A data-driven dynamic nonlocal subgrid-scale model for turbulent flows

We developed a novel autonomously dynamic nonlocal turbulence model for the large and very large eddy simulation (LES, VLES) of the homogeneous isotropic turbulent flows (HIT). The model is based on a generalized (integer-to-noninteger) order Laplacian of the filtered velocity field, and a novel dynamic model has been formulated to avoid the need for tuning the model constant. Three data-driven approaches were introduced for the determination of the fractional-order to have a model which is totally free of any tuning parameter. Our analysis includes both the $\textit{a priori}$ and the $\textit{a posteriori}$ tests. In the former test, using a high-fidelity and well-resolved dataset from direct numerical simulations (DNS), we computed the correlation coefficients for the stress components of the subgrid-scale (SGS) stress tensor and the one we get directly from the DNS results.
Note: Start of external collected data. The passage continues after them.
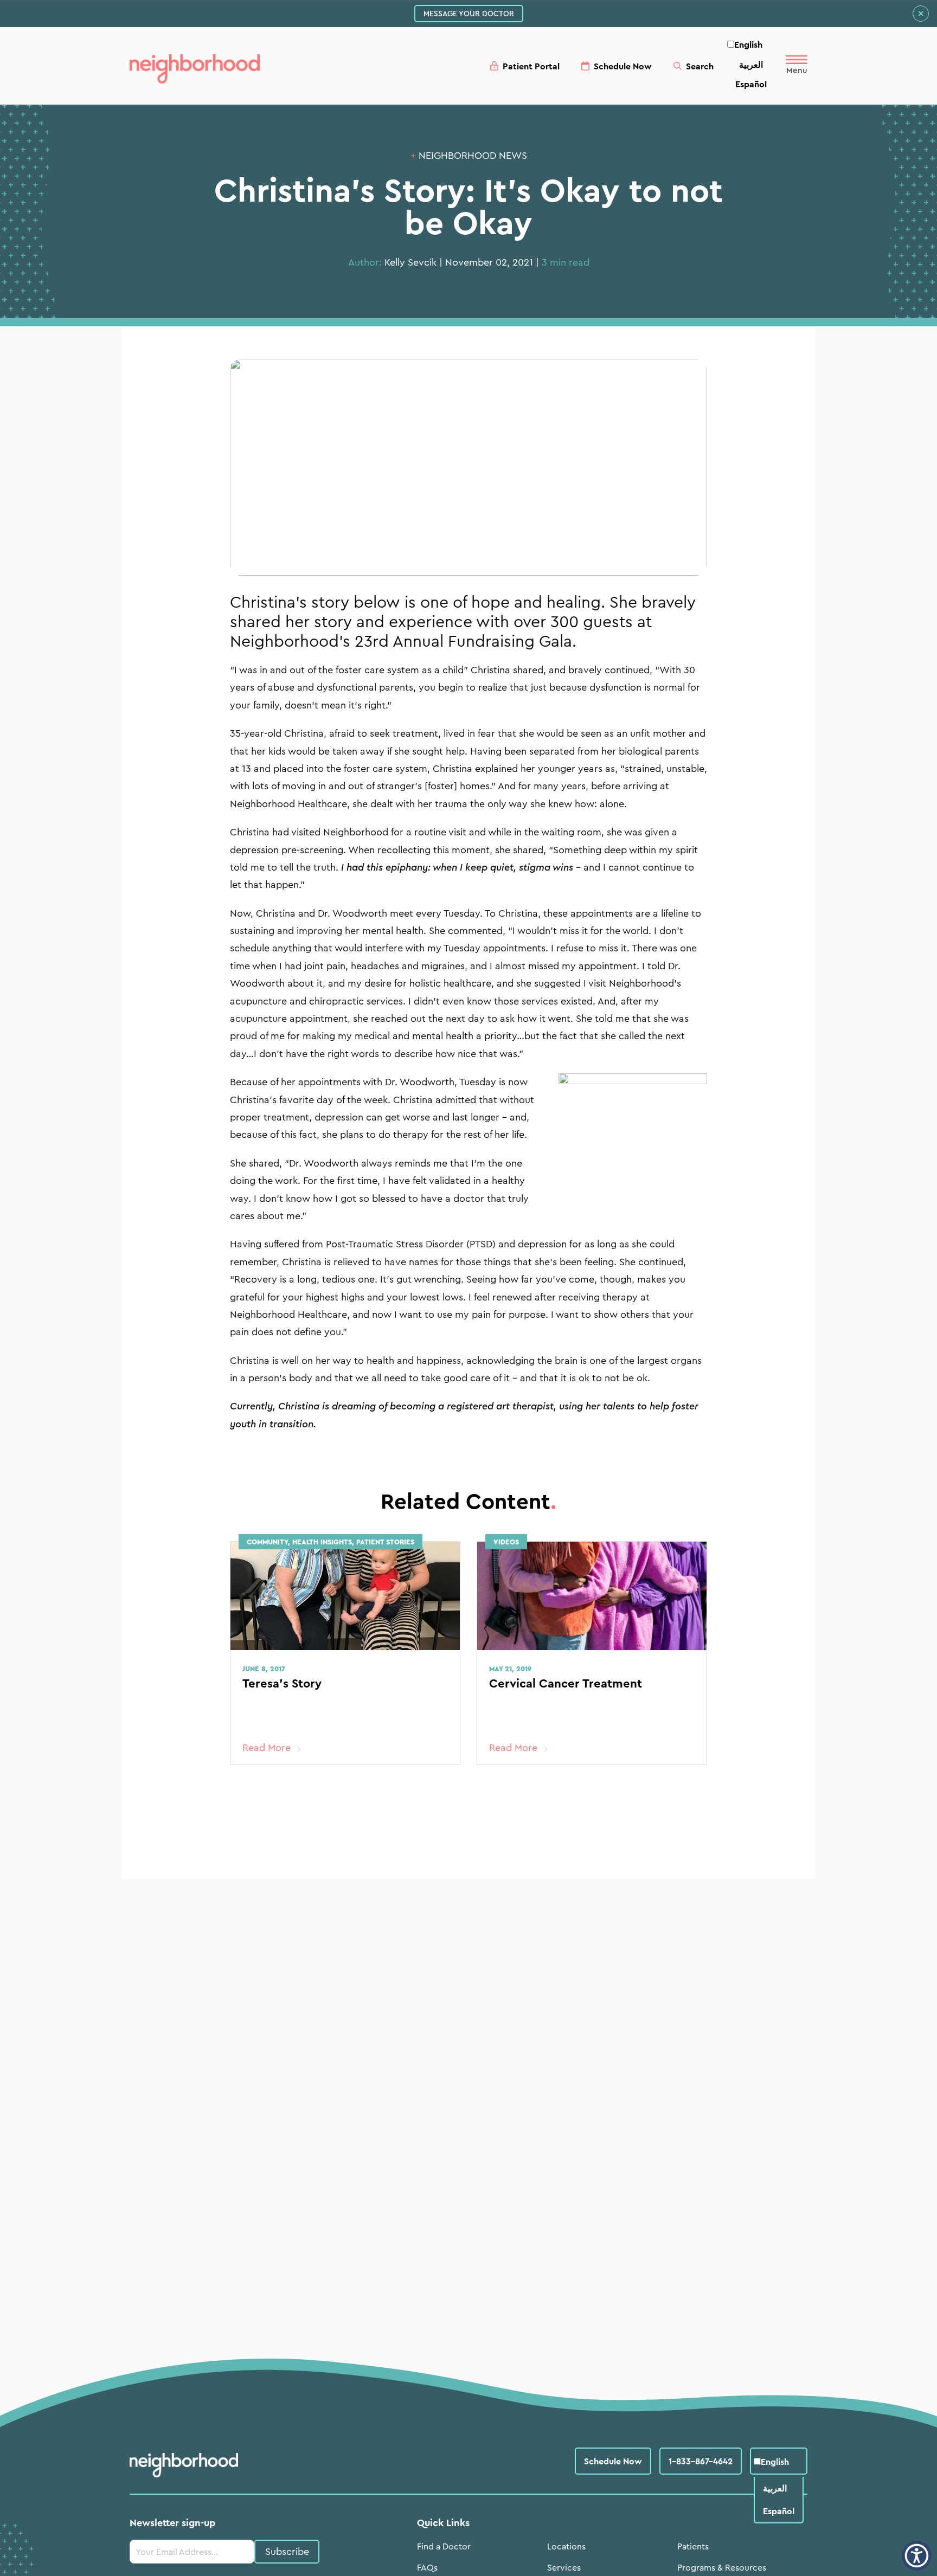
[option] (751, 64)
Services (564, 2567)
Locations (566, 2546)
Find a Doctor (444, 2546)
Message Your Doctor (468, 13)
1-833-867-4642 (701, 2461)
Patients (693, 2546)
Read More (266, 1747)
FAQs (427, 2567)
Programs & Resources (721, 2567)
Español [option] (751, 84)
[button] (917, 2556)
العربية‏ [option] (751, 64)
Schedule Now (613, 2461)
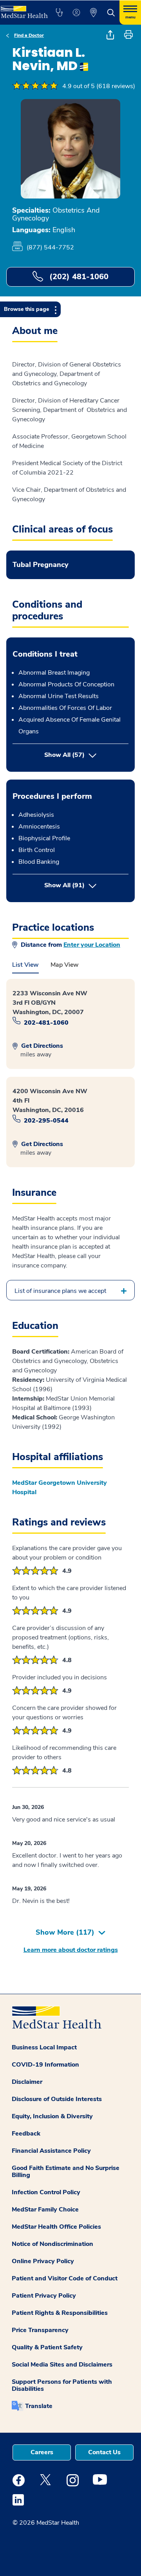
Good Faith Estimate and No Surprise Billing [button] (65, 2171)
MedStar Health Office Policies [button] (56, 2226)
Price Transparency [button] (40, 2330)
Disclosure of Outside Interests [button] (57, 2099)
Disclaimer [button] (27, 2082)
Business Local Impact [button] (44, 2047)
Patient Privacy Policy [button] (44, 2295)
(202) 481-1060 (77, 276)
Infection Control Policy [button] (46, 2192)
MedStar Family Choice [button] (45, 2209)
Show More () (65, 1932)
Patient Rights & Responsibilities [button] (60, 2313)
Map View (65, 964)
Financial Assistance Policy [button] (51, 2150)
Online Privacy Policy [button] (43, 2261)
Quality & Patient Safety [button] (47, 2347)
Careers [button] (42, 2452)
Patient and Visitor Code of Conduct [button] (65, 2278)
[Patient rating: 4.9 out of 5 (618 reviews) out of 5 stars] (35, 86)
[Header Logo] (23, 9)
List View (25, 964)
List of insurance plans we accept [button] (60, 1291)
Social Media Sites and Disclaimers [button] (62, 2364)
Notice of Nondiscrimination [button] (52, 2244)
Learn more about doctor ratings (71, 1950)
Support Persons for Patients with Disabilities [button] (62, 2385)
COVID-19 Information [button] (45, 2064)
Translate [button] (38, 2406)
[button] (59, 12)
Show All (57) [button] (64, 755)
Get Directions (41, 1046)
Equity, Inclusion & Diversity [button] (52, 2116)
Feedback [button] (26, 2133)
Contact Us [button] (104, 2452)
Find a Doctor (29, 35)
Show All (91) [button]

Moreover, we compared the probability density function of the ensemble-averaged SGS forces for different filter sizes. In the latter, we employed our new model along with other conventional models including static and dynamic Smagorinsky into our pseudo-spectral solver and tested the final predicted quantities. The results of the newly developed model exhibit an expressive agreement with the ground-truth DNS results in all components of the SGS stress and forces. Also, the model exhibits promising results in the VLES region as well as the LES region, which could be remarkably important for the cost-efficient nonlocal turbulence modelings e.g., in meteorological and environmental applications.